La campagne de sensibilisation lancée par le Comité consultatif pour la clientèle judiciarisée adulte, dans le cadre de la Semaine de la réhabilitation sociale du Québec
Comité consultatif pour la clientèle judiciarisée adulte
La campagne de sensibilisation lancée par le Comité consultatif pour la clientèle judiciarisée adulte, dans le cadre de la Semaine de la réhabilitation sociale du Québec

Vous pensez avoir enfin trouvé la perle rare pour combler le poste vacant au sein de votre entreprise. Le candidat semble idéal, jusqu’à ce que vous lui demandiez, pour la forme, s’il a des antécédents judiciaires... et qu’il réponde oui. Que feriez-vous?

La majorité des employeurs, malheureusement, mettraient fin au processus d’embauche. Pourtant, en période de pénurie de main-d’oeuvre, comme c’est le cas partout dans la province, la clientèle judiciarisée, qui représente environ 14% de la population québécoise (soit environ 950 000 personnes), pourrait représenter une excellente solution, selon un communiqué émis par le Comité consultatif pour la clientèle judiciarisée adulte (CCCJA).

Le CCCJA lance d’ailleurs une campagne de sensibilisation à ce sujet, en cette Semaine de la réhabilitation sociale, mettant de l’avant qu’une personne avec un casier est tout aussi compétente qu’une autre qui n’en a pas.

«Si la personne est disponible pour travailler, c’est qu’elle a déjà purgé sa peine, souligne Yan Chantrel, représentant corporatif du CCCJA. Il ne faudrait pas lui en imposer une deuxième.»

M. Chantrel affirme que selon plusieurs études réalisées par des membres du CCCJA, la candidature d’une personne qui a des antécédents judiciaires sera rejetée une fois sur deux, pour cette simple raison.

«La réintégration, ça passe par le travail», rappelle-t-il.

«Ça appartient à tout le monde»

Daniel Benson a passé 17 ans derrière les barreaux, après avoir tué le conjoint de sa mère, qui était violent. Il est sorti de prison en 1999, mais restera sous libération conditionnelle jusqu’à la fin de sa vie. Il a rencontré beaucoup d’obstacles au cours des deux dernières décennies en ce qui concerne la recherche d’emploi.

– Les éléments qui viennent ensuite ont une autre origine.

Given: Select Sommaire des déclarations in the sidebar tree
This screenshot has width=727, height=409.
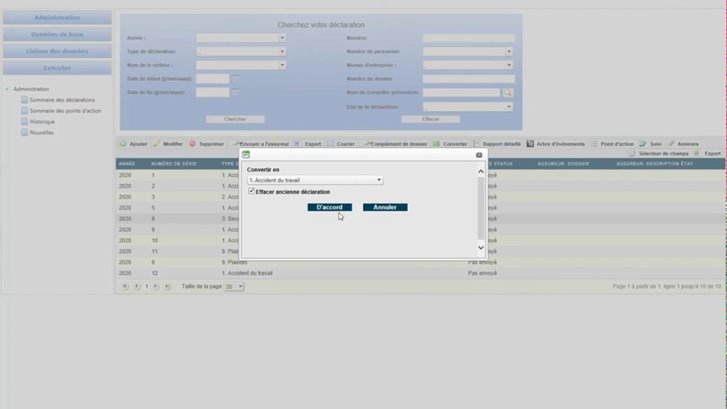Looking at the screenshot, I should tap(63, 100).
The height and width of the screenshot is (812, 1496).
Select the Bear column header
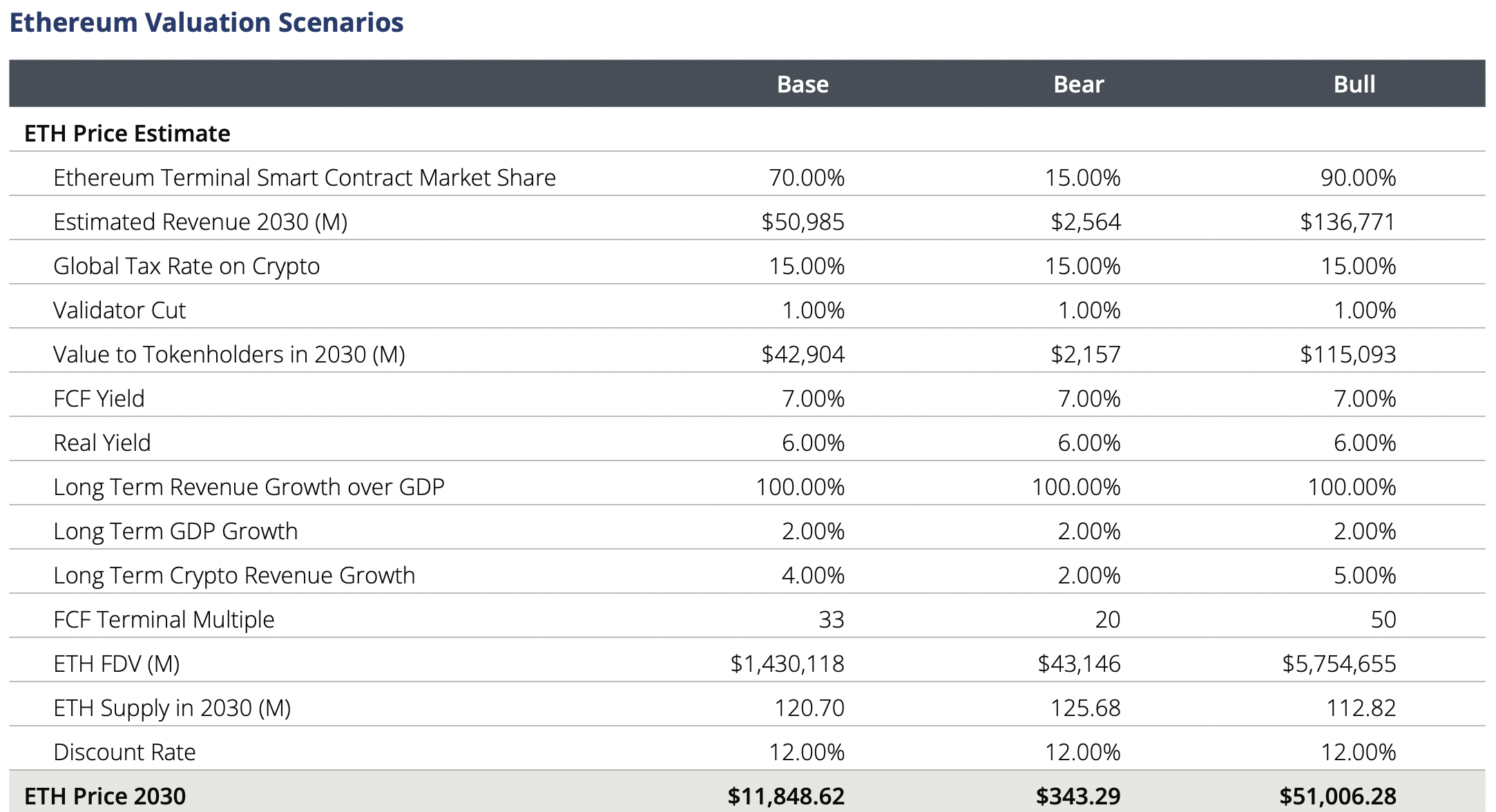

«Pour qu’une réinsertion soit réussie, ça prend un travail, un toit et un réseau social, énumère-t-il. Ça prend un emploi pour payer un toit, et le réseau social, on le crée à partir du travail, souvent. Quand on sort de prison, on ne peut pas fréquenter des gens qui ont un dossier criminel. C’est excessivement difficile de se créer un nouveau réseau.»

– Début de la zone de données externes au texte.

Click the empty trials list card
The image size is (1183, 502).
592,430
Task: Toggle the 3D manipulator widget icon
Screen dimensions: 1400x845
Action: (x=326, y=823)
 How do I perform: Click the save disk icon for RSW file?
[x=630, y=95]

Daniel Benson a passé 17 ans derrière les barreaux.
Courtoisie/CCCJA
Daniel Benson a passé 17 ans derrière les barreaux.

Il se rappelle d’une fois où on lui a dit qu’il était plus que qualifié pour un emploi dans une maison d’hébergement pour jeunes. On lui a offert le poste. Puis, on lui a demandé la fameuse question: «avez-vous des antécédents judiciaires?»

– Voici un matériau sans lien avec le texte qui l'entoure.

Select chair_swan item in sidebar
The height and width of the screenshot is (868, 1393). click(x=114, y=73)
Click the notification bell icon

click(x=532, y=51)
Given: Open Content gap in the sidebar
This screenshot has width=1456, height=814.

«J’ai répondu oui. On m’a dit: ″malheureusement, on ne peut pas vous engager, parce que notre bailleur de fonds l’interdit″. Pourtant, j’avais les compétences, indéniablement.»

Comme le rappellent MM. Chantrel et Benson, la réinsertion sociale est un choix de société.

“[Mon travail,] c’est ce qui me permet d’avoir une vie saine et digne. J’ai l’impression de contribuer.”

- Daniel Benson

«On s’imagine que la réinsertion sociale appartient aux services correctionnels, à des ressources bien précises... mais ça appartient à tout le monde», lance Daniel Benson.

Ceux qui ne réussiront pas à réintégrer la société se retrouveront bénéficiaires de l’aide sociale.

«C’est contre-productif, ajoute-t-il. Et ça encourage la récidive.»

Heureusement, aujourd’hui, Daniel a un emploi. Plus d’un, même. Il est intervenant en réinsertion sociale à la Mission Old Brewery, en plus d’être auxiliaire d’enseignement à université, et de donner des conférences sur la réinsertion sociale, la réhabilitation et la criminalité dans des écoles.

«C’est ce qui me permet d’avoir une vie saine et digne, insiste l’homme de 56 ans. J’ai l’impression de contribuer.»

Il affirme d’ailleurs avoir beaucoup travaillé sur lui, pendant son séjour au pénitencier, à l’instar de la plupart de ceux qui purgent de longues peines.

«J’ai commis un délit grave, j’ai enlevé la vie à quelqu’un, renchérit-il. On traîne ça avec nous constamment. Ça fait partie de la personne qu’on est. On veut réparer le tort qu’on a créé.»